Jerry Ye wrote:
However, it seems to me that if a JButton is pressed, if there's no other program calling CyclicBarrier, the whole GUI freezes, and even the JFrame can't be closed. How has this happened?
Henry Wong wrote:
Swing has a single thread to handle all events -- ie. the event dispatching thread.
Henry
Jerry Ye wrote:
If that's the case, how should I design my program to wait for the user's input?
Henry Wong wrote:
Why do you actually need to wait for input in a callback? Isn't that what the GUI is for? When a button is pressed, when text is entered, when the mouse moves, etc. etc. etc., you get an event for it. The GUI's job is to wait for input and report it to you as event callbacks.
Henry
Henry Wong wrote:
How are these two GUIs connected? Are they connected by a network? Or is it just one GUI (with 2 JFrames) handling two different users?
In the case of the network, you have to use a thread that is not the EDT. For example, you can create a task (that is to be run) for/by an executor. This task can do the external event, like wait for the other user's response. Upon completion, Swing also provides a way to register a callback to be called by the EDT, if needed. Or if the tasks after completion doesn't need to access Swing components, you can stay with the executor.
Henry
Campbell Ritchie wrote:Don't do anything strange with the Thread which Swing components run on, otherwise it will hang. Remember that GUI frameworks are usually not thread‑safe and can only be run from the one thread. If you start making things wait or anything like that on the Swing thread (called EDT=Event Dispatch Thread), you will interfere with painting of the GUI and it may stop responding
Tony Docherty wrote:You're creating two instances of the Board class and so you have two different CyclicBarriers each waiting for 2 threads.
Jerry Ye wrote:
I printed their hashcode. You are right. They aren't waiting for the same object. But how could this be possible? I've used this keyword and they are registered to two different instances?
Henry Wong wrote:
Not sure what the this keyword has anything to do with this...
Of course, isn't this all moot? You only have one EDT for all of swing, so, you don't have two threads for the barrier to release, even if you fix the barrier instantiation issue.

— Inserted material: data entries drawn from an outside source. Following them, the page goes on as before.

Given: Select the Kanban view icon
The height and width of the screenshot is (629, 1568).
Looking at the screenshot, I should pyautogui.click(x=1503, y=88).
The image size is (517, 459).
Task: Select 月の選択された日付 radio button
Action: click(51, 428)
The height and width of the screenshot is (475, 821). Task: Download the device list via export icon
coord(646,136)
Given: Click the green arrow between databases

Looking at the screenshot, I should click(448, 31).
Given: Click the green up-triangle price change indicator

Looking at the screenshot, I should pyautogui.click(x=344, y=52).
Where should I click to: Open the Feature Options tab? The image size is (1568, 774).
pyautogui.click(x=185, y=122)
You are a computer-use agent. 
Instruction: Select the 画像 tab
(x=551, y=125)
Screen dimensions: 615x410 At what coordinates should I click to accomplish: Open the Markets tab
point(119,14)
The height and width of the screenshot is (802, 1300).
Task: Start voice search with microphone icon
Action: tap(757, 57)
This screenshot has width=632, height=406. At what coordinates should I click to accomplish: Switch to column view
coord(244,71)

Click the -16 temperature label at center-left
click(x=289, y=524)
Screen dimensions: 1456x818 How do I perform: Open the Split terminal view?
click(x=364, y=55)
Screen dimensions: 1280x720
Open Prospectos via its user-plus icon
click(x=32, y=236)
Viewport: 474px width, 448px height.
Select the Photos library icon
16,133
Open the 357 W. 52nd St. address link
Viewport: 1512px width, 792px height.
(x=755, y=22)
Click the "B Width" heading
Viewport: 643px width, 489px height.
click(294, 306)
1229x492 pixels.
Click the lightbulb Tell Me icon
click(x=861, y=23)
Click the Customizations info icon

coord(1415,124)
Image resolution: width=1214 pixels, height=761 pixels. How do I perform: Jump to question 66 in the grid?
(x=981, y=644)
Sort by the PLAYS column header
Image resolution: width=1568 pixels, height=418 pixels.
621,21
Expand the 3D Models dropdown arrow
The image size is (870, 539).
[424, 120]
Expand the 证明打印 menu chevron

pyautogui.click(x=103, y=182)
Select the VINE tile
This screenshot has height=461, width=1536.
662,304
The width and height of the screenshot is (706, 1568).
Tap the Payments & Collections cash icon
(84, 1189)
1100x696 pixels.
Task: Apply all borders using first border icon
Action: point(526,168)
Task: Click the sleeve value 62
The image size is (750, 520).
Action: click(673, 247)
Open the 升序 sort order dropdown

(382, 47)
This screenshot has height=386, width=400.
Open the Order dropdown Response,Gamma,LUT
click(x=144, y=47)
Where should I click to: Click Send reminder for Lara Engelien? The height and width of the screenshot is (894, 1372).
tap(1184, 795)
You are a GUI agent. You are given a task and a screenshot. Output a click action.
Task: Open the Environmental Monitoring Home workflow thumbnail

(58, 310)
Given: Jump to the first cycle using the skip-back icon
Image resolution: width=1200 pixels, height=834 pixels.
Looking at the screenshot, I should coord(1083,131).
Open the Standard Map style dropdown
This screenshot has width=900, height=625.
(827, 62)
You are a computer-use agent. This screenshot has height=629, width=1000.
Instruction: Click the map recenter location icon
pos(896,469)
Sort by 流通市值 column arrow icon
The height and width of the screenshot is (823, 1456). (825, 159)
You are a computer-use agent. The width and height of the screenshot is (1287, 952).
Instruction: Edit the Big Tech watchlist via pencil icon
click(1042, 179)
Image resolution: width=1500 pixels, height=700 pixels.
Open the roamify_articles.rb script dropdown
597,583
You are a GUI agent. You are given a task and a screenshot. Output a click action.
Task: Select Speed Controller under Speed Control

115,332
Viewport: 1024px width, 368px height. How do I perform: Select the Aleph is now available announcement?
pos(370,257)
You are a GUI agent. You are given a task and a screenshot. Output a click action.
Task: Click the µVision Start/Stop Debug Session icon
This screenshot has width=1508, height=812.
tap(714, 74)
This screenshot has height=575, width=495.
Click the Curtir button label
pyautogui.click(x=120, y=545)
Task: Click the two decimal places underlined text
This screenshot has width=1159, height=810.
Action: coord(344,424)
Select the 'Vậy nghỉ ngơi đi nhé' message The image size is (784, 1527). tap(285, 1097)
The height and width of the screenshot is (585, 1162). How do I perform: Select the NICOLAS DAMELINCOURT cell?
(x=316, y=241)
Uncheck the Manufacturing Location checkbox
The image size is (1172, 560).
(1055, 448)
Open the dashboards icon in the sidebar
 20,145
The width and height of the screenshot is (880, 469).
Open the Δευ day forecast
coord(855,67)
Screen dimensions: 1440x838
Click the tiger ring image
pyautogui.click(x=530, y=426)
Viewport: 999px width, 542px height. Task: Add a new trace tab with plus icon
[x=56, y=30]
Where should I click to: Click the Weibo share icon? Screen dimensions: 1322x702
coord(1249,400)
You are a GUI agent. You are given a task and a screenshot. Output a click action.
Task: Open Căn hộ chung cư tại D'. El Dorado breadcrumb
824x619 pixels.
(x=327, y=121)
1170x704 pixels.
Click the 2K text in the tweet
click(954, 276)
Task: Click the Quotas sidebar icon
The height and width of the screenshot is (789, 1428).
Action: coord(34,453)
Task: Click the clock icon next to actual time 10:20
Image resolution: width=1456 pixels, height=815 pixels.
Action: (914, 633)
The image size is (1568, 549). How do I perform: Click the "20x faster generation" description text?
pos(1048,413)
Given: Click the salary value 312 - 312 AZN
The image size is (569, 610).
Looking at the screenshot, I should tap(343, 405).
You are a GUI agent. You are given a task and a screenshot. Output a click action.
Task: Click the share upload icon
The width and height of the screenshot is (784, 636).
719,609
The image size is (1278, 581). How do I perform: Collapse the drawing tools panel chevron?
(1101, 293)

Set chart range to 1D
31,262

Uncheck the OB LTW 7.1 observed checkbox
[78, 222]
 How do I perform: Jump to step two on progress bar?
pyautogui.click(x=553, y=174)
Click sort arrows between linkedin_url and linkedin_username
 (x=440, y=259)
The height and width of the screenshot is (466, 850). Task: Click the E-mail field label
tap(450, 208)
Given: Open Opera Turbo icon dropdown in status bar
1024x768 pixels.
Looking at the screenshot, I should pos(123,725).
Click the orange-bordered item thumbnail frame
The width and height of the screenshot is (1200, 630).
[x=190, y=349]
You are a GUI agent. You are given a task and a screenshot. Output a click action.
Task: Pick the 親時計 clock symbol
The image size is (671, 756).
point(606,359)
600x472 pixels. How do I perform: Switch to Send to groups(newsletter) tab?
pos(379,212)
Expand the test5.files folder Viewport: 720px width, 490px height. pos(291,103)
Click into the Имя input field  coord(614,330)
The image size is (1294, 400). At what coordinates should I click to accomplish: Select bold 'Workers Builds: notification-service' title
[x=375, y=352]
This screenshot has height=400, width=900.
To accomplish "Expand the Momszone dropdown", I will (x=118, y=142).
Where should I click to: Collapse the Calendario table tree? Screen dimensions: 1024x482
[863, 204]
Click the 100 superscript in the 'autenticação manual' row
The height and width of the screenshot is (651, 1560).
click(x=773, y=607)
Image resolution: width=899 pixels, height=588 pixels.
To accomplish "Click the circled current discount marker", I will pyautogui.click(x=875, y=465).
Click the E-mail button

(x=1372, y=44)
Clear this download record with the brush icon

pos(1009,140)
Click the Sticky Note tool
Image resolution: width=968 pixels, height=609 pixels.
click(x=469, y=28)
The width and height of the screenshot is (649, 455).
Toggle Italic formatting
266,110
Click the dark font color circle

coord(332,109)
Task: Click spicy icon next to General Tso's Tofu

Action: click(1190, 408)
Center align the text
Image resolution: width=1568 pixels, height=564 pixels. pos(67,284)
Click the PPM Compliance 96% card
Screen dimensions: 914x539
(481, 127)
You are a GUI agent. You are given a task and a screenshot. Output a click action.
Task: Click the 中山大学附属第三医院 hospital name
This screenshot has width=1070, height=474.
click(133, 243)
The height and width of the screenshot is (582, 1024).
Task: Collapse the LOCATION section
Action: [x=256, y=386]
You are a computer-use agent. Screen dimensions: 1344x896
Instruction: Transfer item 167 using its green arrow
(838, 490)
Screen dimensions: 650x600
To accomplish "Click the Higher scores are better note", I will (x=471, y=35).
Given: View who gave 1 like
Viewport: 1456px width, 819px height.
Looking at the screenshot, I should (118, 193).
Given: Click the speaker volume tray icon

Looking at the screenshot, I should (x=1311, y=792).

Henry wrote:Why do you actually need to wait for input in a callback? Isn't that what the GUI is for? When a button is pressed, when text is entered, when the mouse moves, etc. etc. etc., you get an event for it. The GUI's job is to wait for input and report it to you as event callbacks.
Jerry Ye wrote:
Well, I mean, if I initiated with the barrier of the JPanel that contains it, how can it call the await of the other JPanel? After all, they are two different instances, right?
Jerry Ye wrote:
Indeed, I has only one EDT, but I have also another thread I started myself in background, so it should work. And it indeed worked in another class that I've written. I think the problem is indeed the barrier instantiation issue.
Tony Docherty wrote:
May I suggest you forget about CyclicBarriers for now and answer Henry's much earlier post
Tony Docherty wrote:
May I suggest you forget about CyclicBarriers for now and answer Henry's much earlier post where he said:
Henry wrote:Why do you actually need to wait for input in a callback? Isn't that what the GUI is for? When a button is pressed, when text is entered, when the mouse moves, etc. etc. etc., you get an event for it. The GUI's job is to wait for input and report it to you as event callbacks.
How about creating the instance prior, and passing it as part of the construction process?
Campbell Ritchie wrote:I presume you know about Swing threading(←Java™ Tutorials section). That link tells you about background threads. You can monitor the background thread and show its progress with progress indicators.
Jerry Ye wrote:
How about creating the instance prior, and passing it as part of the construction process?
Well, I used static to solve it. I admit what I've written is a poor design, but I just want to know why it didn't work in the way I expected.